Image Compression for Websites: PNG, JPG, WebP, and AVIF Explained
A practical guide to choosing PNG, JPG, WebP, and AVIF for website images, with a workflow for faster pages, cleaner assets, and better SEO performance.

Images are one of the biggest reasons websites feel slow. A beautiful page can still perform badly if it uses oversized screenshots, uncompressed photos, heavy PNGs, or the wrong file format.
Image compression is not only about making files smaller. It is about choosing the right format, keeping enough quality, and serving assets that load quickly on real devices.
Why image compression matters
Large images can affect:
- Page speed
- Mobile performance
- SEO experience
- Bandwidth usage
- Conversion rates
- User patience
If your website has blog covers, product screenshots, tool previews, social cards, landing page graphics, or documentation images, you need a repeatable image workflow.
ToolsFam includes browser tools for image compression, resizing, and conversion. You can start from the tools page:
PNG, JPG, WebP, and AVIF: what is the difference?
PNG
PNG is useful for graphics, screenshots, transparent images, UI elements, logos, and images with sharp edges. PNG can preserve quality well, but it often creates larger files than other formats.
Use PNG when:
- You need transparency
- You are saving UI screenshots
- The image has text or sharp edges
- You need lossless quality
Avoid PNG for large photographic images unless there is a specific reason.
JPG
JPG is useful for photos and complex images with many colors. It usually gives much smaller files than PNG for photographic content, but it is lossy and does not support transparency.
Use JPG when:
- The image is a photo
- You do not need transparency
- Small file size matters
- Minor quality loss is acceptable
WebP
WebP is a strong modern format for web images. It often gives smaller file sizes than JPG and PNG while keeping good visual quality. It can also support transparency.
Use WebP when:
- You want smaller web images
- You are optimizing blog covers
- You are exporting product screenshots
- You need a good balance of quality and size
AVIF
AVIF can provide excellent compression and quality for modern websites.
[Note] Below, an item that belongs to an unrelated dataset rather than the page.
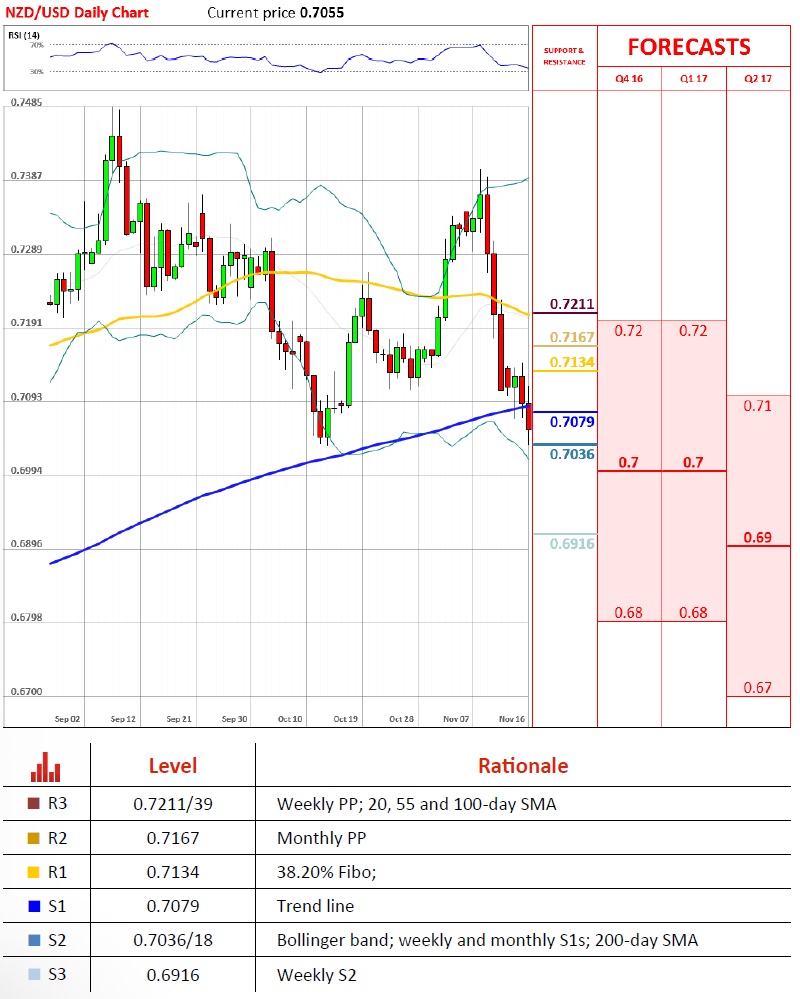Viewport: 800px width, 999px height.
Task: Click the 0.7079 blue support label beside the chart
Action: (x=572, y=422)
It can be very efficient, but encoding can be slower and not every workflow needs it.
Use AVIF when:
- You want very small image files
- Your audience uses modern browsers
- You can test quality carefully
- You have a fallback strategy if needed
Simple decision guide
| Use case | Best format |
|---|---|
| Photos | JPG, WebP, or AVIF |
| Transparent graphics | PNG or WebP |
| UI screenshots | PNG or WebP |
| Blog cover images | WebP |
| Social preview images | JPG, PNG, or WebP depending on platform support |
| Maximum compression | AVIF or WebP |
A practical website image workflow
Use this workflow before uploading images to your website:
- Resize first. Do not upload a 4000px image if your page displays it at 1200px.
- Choose the right format. Use JPG/WebP for photos, PNG/WebP for UI graphics, and WebP for most web assets.
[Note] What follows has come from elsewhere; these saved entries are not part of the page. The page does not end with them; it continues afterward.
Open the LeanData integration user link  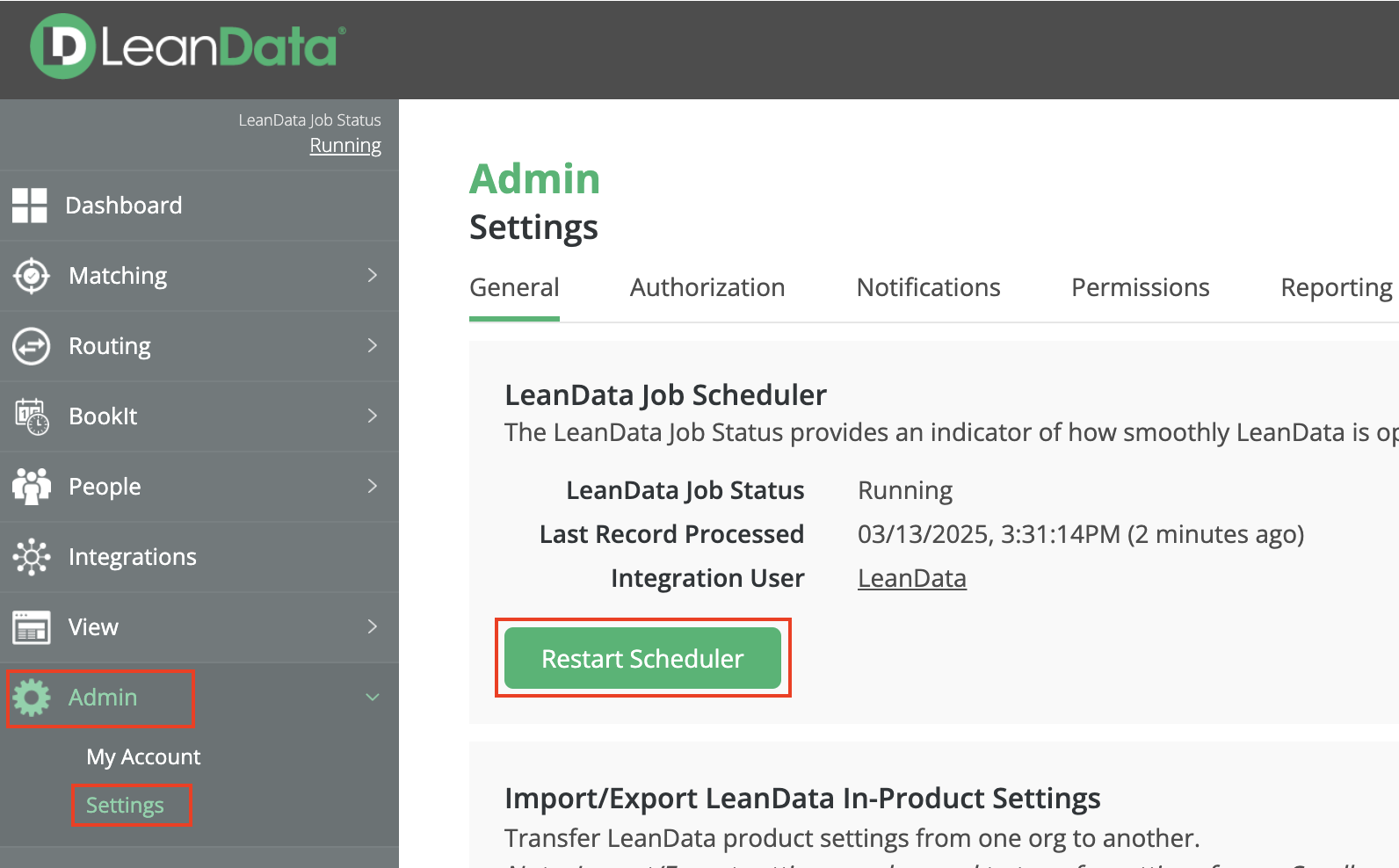tap(911, 578)
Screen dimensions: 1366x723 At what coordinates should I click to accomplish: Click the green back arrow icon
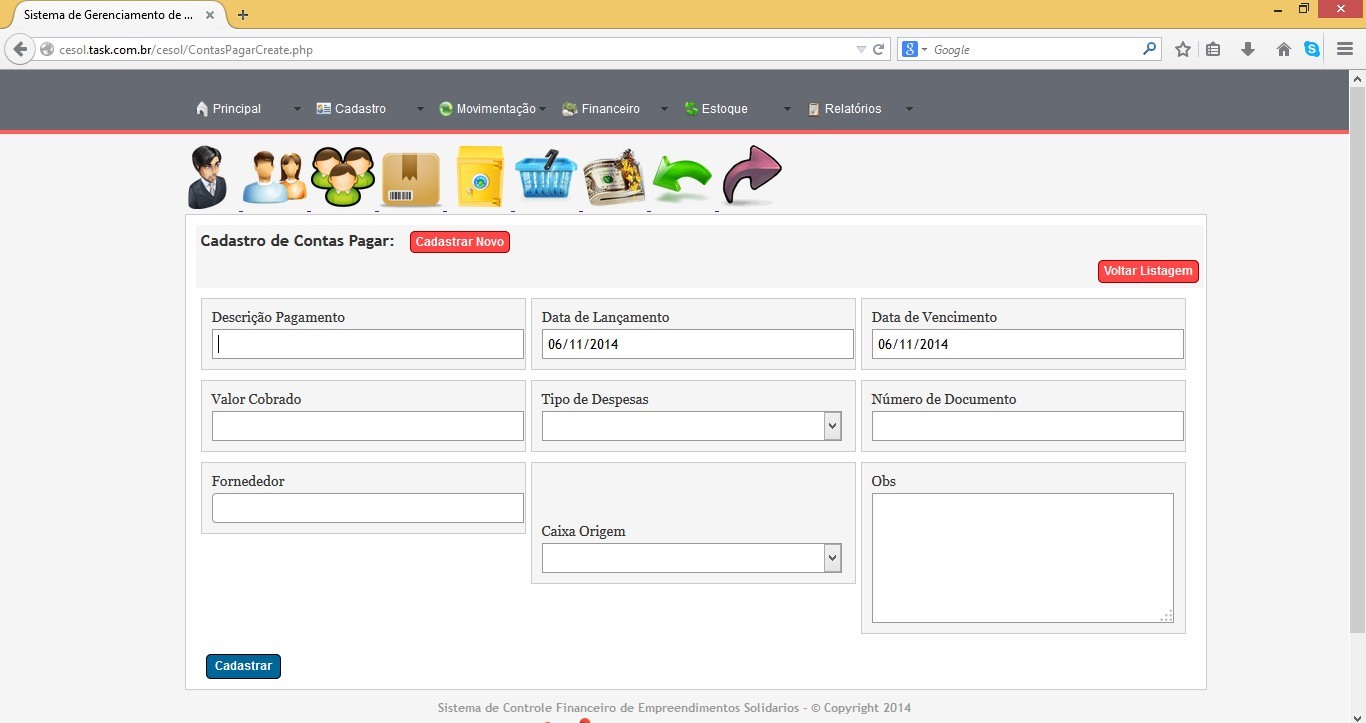coord(682,180)
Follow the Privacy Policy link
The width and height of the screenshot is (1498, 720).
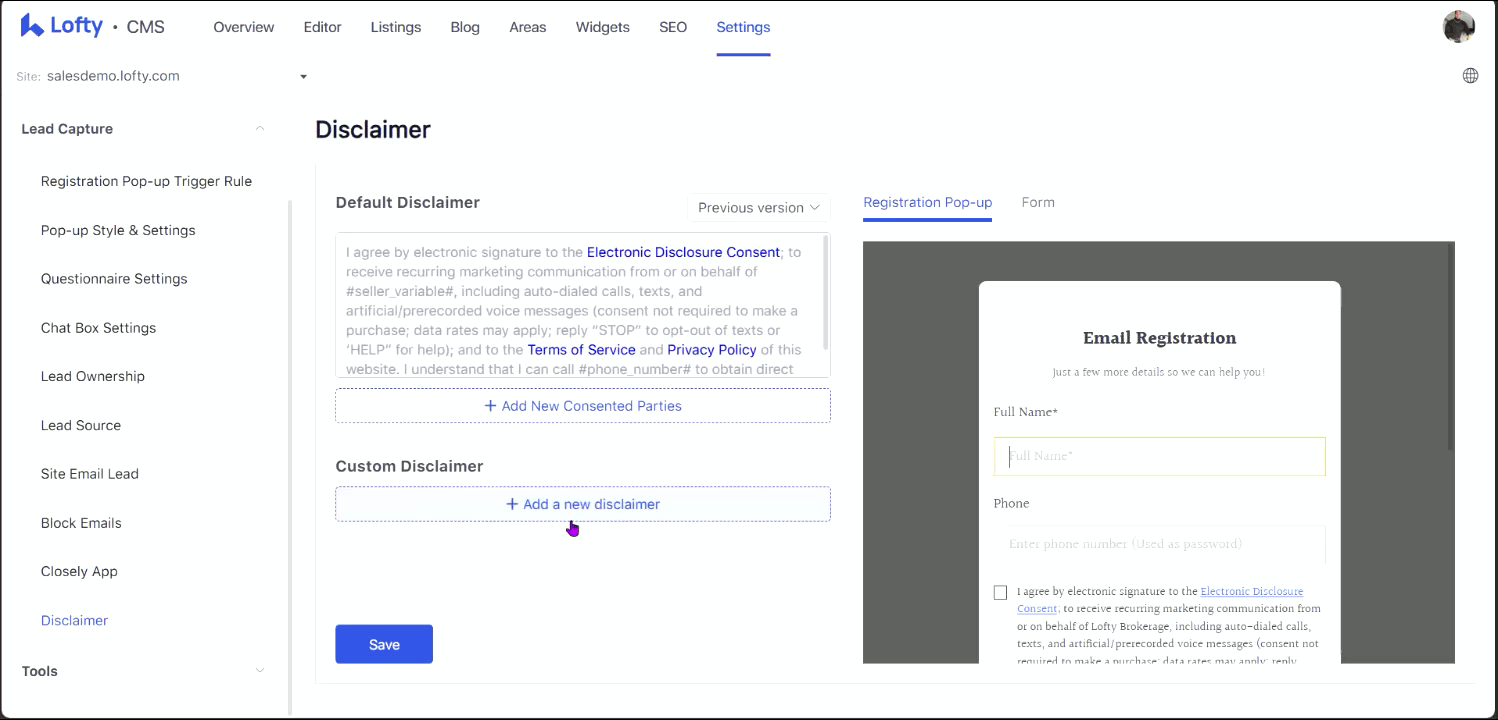[711, 350]
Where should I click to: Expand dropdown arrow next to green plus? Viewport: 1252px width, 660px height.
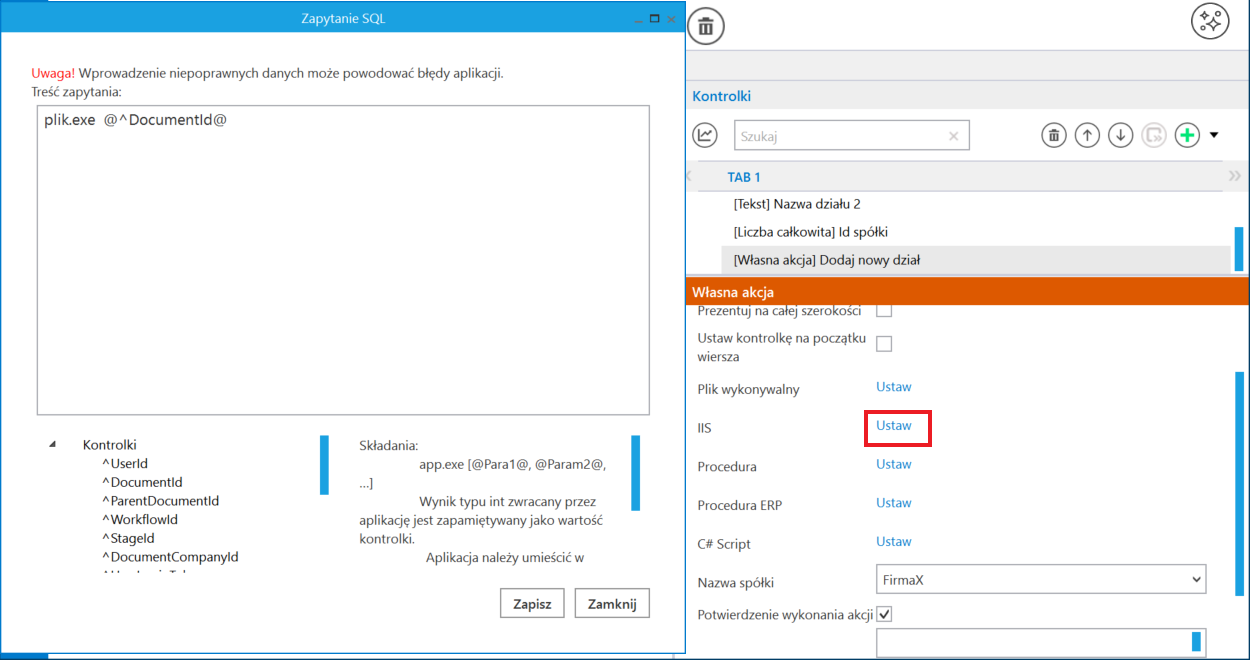pyautogui.click(x=1214, y=135)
- Compress carefully. Reduce file size without making text blurry or faces distorted.
- Preview before publishing. Check the final image on desktop and mobile.
- Name files clearly. Use descriptive names like
json-formatter-guide-cover.webp. - Add alt text. Describe the image naturally for accessibility and search understanding.
Common mistakes
- Uploading huge images directly from a camera or design tool
- Using PNG for large photos
- Compressing text-heavy screenshots too aggressively
- Forgetting mobile dimensions
- Using random file names like
image-final-new-2.png - Not checking how the image looks after compression
ToolsFam image workflows
ToolsFam can help with common image tasks such as:
- Image compression
- Image resizing
- Image conversion
- JPG to WebP conversion
- PNG to WebP conversion
- Background removal workflows
- Image utility tasks for creators and website owners
Start here:
Best settings for web images
There is no perfect single setting, but this is a good starting point:
- Hero images: 1200px to 1600px wide
- Blog covers: 1200px wide or 16:9 aspect ratio
- Thumbnails: 400px to 800px wide
- Format: WebP for most web images
- Quality: start around 75–85 and preview
- Keep text-heavy images sharper than photos
Final checklist
- Resize before compressing.
- Use WebP for most website images.
- Use PNG only when transparency or sharp lossless quality is needed.
- Use JPG for photos when WebP is not required.
- Use AVIF when maximum compression and modern support matter.
- Preview the image after compression.
- Use descriptive file names and alt text.
Good image optimization is one of the easiest ways to make a website feel faster and more professional. With a clean workflow, you can reduce file size, improve user experience, and publish better web assets without overcomplicating the process.